◆ WHAT YOU HAVE TO DO ◆
Write out each record below, word for word.

[Pixel coordinate grounding data]
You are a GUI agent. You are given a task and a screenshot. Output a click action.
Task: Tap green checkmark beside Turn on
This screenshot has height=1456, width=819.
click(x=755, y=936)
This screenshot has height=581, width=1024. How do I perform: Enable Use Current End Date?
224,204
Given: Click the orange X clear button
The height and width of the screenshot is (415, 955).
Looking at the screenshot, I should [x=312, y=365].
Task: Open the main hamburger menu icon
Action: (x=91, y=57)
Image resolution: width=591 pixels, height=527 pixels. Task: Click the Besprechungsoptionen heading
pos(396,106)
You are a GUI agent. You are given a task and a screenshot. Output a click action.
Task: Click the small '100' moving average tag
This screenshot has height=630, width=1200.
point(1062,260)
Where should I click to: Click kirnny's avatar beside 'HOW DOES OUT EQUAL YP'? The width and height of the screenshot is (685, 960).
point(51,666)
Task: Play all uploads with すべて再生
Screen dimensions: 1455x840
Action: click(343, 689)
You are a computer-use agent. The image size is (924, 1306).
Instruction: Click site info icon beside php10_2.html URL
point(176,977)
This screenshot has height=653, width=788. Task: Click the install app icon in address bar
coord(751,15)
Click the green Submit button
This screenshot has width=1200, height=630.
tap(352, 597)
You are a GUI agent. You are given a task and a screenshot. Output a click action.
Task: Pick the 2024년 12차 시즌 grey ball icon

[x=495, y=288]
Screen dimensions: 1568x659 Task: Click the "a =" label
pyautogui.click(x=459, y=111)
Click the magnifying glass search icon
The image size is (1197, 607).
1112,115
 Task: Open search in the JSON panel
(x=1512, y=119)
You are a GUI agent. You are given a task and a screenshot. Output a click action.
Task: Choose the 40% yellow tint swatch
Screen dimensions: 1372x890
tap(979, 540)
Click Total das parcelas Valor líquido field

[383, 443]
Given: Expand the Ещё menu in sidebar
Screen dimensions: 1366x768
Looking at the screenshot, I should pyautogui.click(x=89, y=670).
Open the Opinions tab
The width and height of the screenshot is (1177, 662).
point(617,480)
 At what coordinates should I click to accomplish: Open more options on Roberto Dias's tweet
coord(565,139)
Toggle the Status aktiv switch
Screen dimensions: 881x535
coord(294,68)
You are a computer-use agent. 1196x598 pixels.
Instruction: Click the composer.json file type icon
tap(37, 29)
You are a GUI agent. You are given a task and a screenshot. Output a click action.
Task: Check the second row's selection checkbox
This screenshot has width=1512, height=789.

◆ FINAL ANSWER ◆
You are a GUI agent. You are given a task and a screenshot. Output a click action.
Task: Tap green checkmark beside Turn on
This screenshot has height=1456, width=819.
click(x=755, y=936)
This screenshot has height=581, width=1024. How do I perform: Enable Use Current End Date?
224,204
Given: Click the orange X clear button
The height and width of the screenshot is (415, 955).
Looking at the screenshot, I should [x=312, y=365].
Task: Open the main hamburger menu icon
Action: (x=91, y=57)
Image resolution: width=591 pixels, height=527 pixels. Task: Click the Besprechungsoptionen heading
pos(396,106)
You are a GUI agent. You are given a task and a screenshot. Output a click action.
Task: Click the small '100' moving average tag
This screenshot has height=630, width=1200.
point(1062,260)
Where should I click to: Click kirnny's avatar beside 'HOW DOES OUT EQUAL YP'? The width and height of the screenshot is (685, 960).
point(51,666)
Task: Play all uploads with すべて再生
Screen dimensions: 1455x840
Action: click(343, 689)
You are a computer-use agent. The image size is (924, 1306).
Instruction: Click site info icon beside php10_2.html URL
point(176,977)
This screenshot has height=653, width=788. Task: Click the install app icon in address bar
coord(751,15)
Click the green Submit button
This screenshot has width=1200, height=630.
tap(352, 597)
You are a GUI agent. You are given a task and a screenshot. Output a click action.
Task: Pick the 2024년 12차 시즌 grey ball icon

[x=495, y=288]
Screen dimensions: 1568x659 Task: Click the "a =" label
pyautogui.click(x=459, y=111)
Click the magnifying glass search icon
The image size is (1197, 607).
1112,115
 Task: Open search in the JSON panel
(x=1512, y=119)
You are a GUI agent. You are given a task and a screenshot. Output a click action.
Task: Choose the 40% yellow tint swatch
Screen dimensions: 1372x890
tap(979, 540)
Click Total das parcelas Valor líquido field

[383, 443]
Given: Expand the Ещё menu in sidebar
Screen dimensions: 1366x768
Looking at the screenshot, I should pyautogui.click(x=89, y=670).
Open the Opinions tab
The width and height of the screenshot is (1177, 662).
point(617,480)
 At what coordinates should I click to accomplish: Open more options on Roberto Dias's tweet
coord(565,139)
Toggle the Status aktiv switch
Screen dimensions: 881x535
coord(294,68)
You are a computer-use agent. 1196x598 pixels.
Instruction: Click the composer.json file type icon
tap(37, 29)
You are a GUI agent. You are given a task and a screenshot. Output a click action.
Task: Check the second row's selection checkbox
This screenshot has width=1512, height=789.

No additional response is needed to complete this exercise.